He said that at first he had suffered from some physical symptoms described as feeling ‘a bit sore’, however that his physical symptoms had deteriorated over the following days. At the time of the accident he had been able to get out of the vehicle and exchange details with the driver of the other vehicle. He had driven his car to work, however said (sic) that after 15 to 30 minutes his pain was such that he had attended a medical practitioner. I understand that his hours of work have been subsequently reduced.
At the time of the accident Mr Mayo was a full-time postal worker, however I understand that he has been unable to work full-time since then; that he has generally required one to two days off work every week due to his physical symptoms. He said that this was generally towards the end of the week, he said ‘I try and push through it’, however he was in tears at work. Mr Mayo said to me that he had not had long periods of time off work. He has required treatment for his physical symptoms with physiotherapy, hydrotherapy, a gym program. He said that he continues to use the gym regularly and visits a swimming pool a couple of times a week.
In June 2008 he had undergone cortisone injections which I understand to have been bilateral sacroiliac injections. He said that this had taken the severe edge off his pain although it had not totally resolved. He recalled that he had seen a number of surgeons who said to him ‘structurally my spine isn’t damaged’ and that no one had been able to explain to him the cause of his physical symptoms.
Current Physical Symptoms:
This was described as pain affecting the lower back. He said that it spreads up to either side of his spine to the left buttock and also to the right buttock although to a lesser degree. Mr Mayo said that his pain was constant, rating his baseline level of pain as 5 to 6 out of 10, however that at times it increases to 9 to 10 out of 10 and in doing so he felt unable to do anything. Mr Mayo said that his pain was increased for example by walking, excessive movement and cold weather.
Although he said that he found it difficult to acknowledge that pain medication was helpful, he now uses a three day patch and notices that if he does not change the patch every three days that (sic) his pain increases.
Psychological Symptoms:
Mr Mayo said that he felt worried, for example about his work. He said ‘my whole life has changed’. I understand that he has been working light duties however said (sic) ‘my memory isn’t the best’. He said that he had felt depressed more of late. He said ‘I don’t feel strong anymore, I am sick and I am tired of not sleeping’. With respect to work, he said ‘I do everything I am asked’ and ‘I don’t want to lose my job’. He said that he had applied for 15 positions within Australia Post in the administrative area and that he had been unsuccessful. He recalled seeing a psychologist, Chris Semmens in late 2007 and early 2008 and instruction with relaxation techniques which he felt had been helpful and EFT which had not been helpful.
From July 2008 Mr Mayo has been seeing a psychiatrist, Dr Fischer. He said that Dr Fischer had suggested that he suffered from chronic pain and that he now sees Dr Fischer every two to three weeks. He has been prescribed the antidepressant Effexor which he said makes him ‘slower or numb’ and that he did not feel his mood had improved. He agreed that he was depressed stating ‘yes, I am depressed’. He also stated that at times he was angry and upset and struggles as to know what to do. He reported the development of suicidal thoughts although without any intent or planning and stated ‘I would never act on it’. He described his sleep as being disturbed by pain and commented that his appetite tended to vary depending upon his stress and pain. Although he said that he liked his job, Mr Mayo said that he felt he was unfairly treated by his employer, and that out of 50 office workers he was the only one with an office without curtains and that he was the subject of excess scrutiny.”

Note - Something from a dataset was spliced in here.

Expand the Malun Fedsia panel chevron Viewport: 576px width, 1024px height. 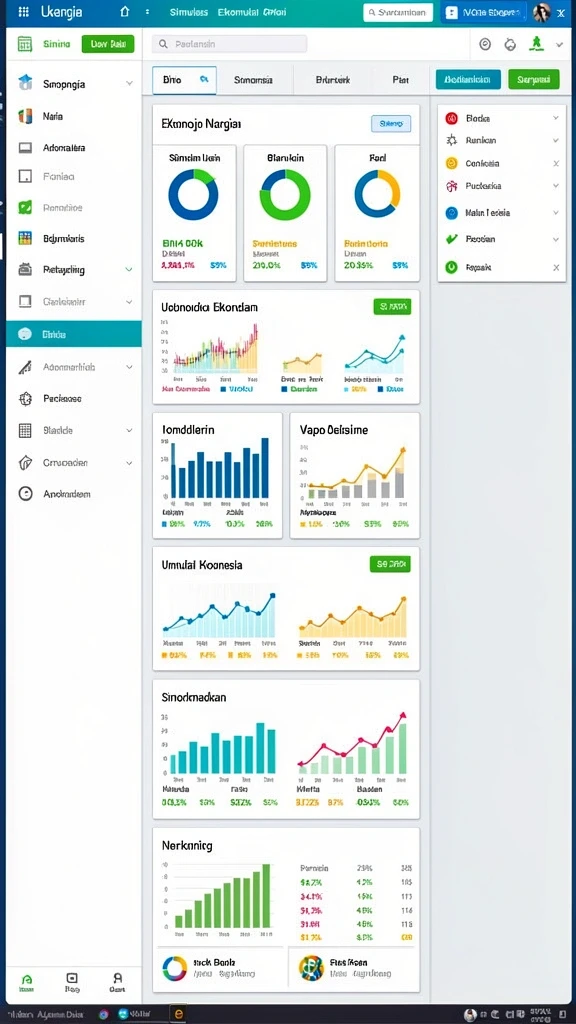(556, 212)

As regards diagnosis of the applicant’s mental condition, Dr Edwards-Smith opined as follows:

“ ... Of significance I noted his very abnormal gait and having reviewed him and reviewed the accompanying reports I am of the opinion that there is evidence of a somatoform disorder pursuant to the DSM IV.
A somatoform disorder describes a condition which includes the presence of physical symptoms that suggest a general medical condition, but which are not fully explained by a general medical condition, and occur in association with a clinically significant distress or impairment.
It should be noted that the physical symptoms in such a case are not deemed to be intentional under voluntary control.
Given the very clear consensus of opinion in the reports provided, which have concluded that there is no underlying pathology to account for his presentation, in addition to other factors suggestive of a somatoform disorder, for example his bizarre gait, I believe that a diagnosis of a somatoform disorder is appropriate. I did consider whether a diagnosis of a conversion disorder is relevant, given that a conversion disorder describes the presence of a somatoform disorder where neurological symptoms are the focus of attention. However, Mr Mayo did indicate to me that he feels that his gait arises out of an attempt to manage his pain and that his pain is the predominant focus of his clinical presentation, and therefore I have made a diagnosis of a Pain Disorder associated with psychological factors.
He does also present with secondary emotional symptoms consistent with the diagnosis of major depressive episode and hence the diagnosis pursuant to the DSM IV and AXIS I is of (1) Pain Disorder associated with psychological factors and (2) Major Depressive Episode.”

Dr Edwards-Smith also opined that the applicant’s motor vehicle accident of 21 April 2006 was not responsible for his ongoing presentation.

  1. In her report of 30 June 2009 (Exhibit R8), Dr Edwards-Smith reiterated her opinion that the applicant’s motor vehicle accident of 21 April 2006 did not contribute to either his depression or his somatoform disorder.
  2. In her report of 1 September 2010 (Exhibit R10), Dr Edwards-Smith concluded as follows:
“ In conclusion, I remain of the opinion as expressed in my report of 30 June 2009. I remain of the opinion that the applicable diagnosis is of a Somatoform Disorder pursuant to the DSM IV, ie with the patient presenting with a focus of physical symptoms associated with psychological factors. The medical reports which have been provided to me, in my opinion, present a relatively clear consensus that there is no underlying pathology to account for his presentation, either with respect to his pain or his gait.
There has also been evidence of secondary emotional symptoms. Hence, as I opined in my previous report, I have made a diagnosis of a pain disorder associated with psychological factors.
He does not present with classic symptoms of depression, hence it is difficult to make a diagnosis at this time of major depression. Nevertheless, he is treated with a high dose of antidepressants and therefore it is certainly possible that he has an underlying depressive illness. It is not clear to me from Dr Fischer’s notes as to the precise diagnosis made by Dr Fischer. However, I note that he has presented with significant depressive symptoms over a period of time.”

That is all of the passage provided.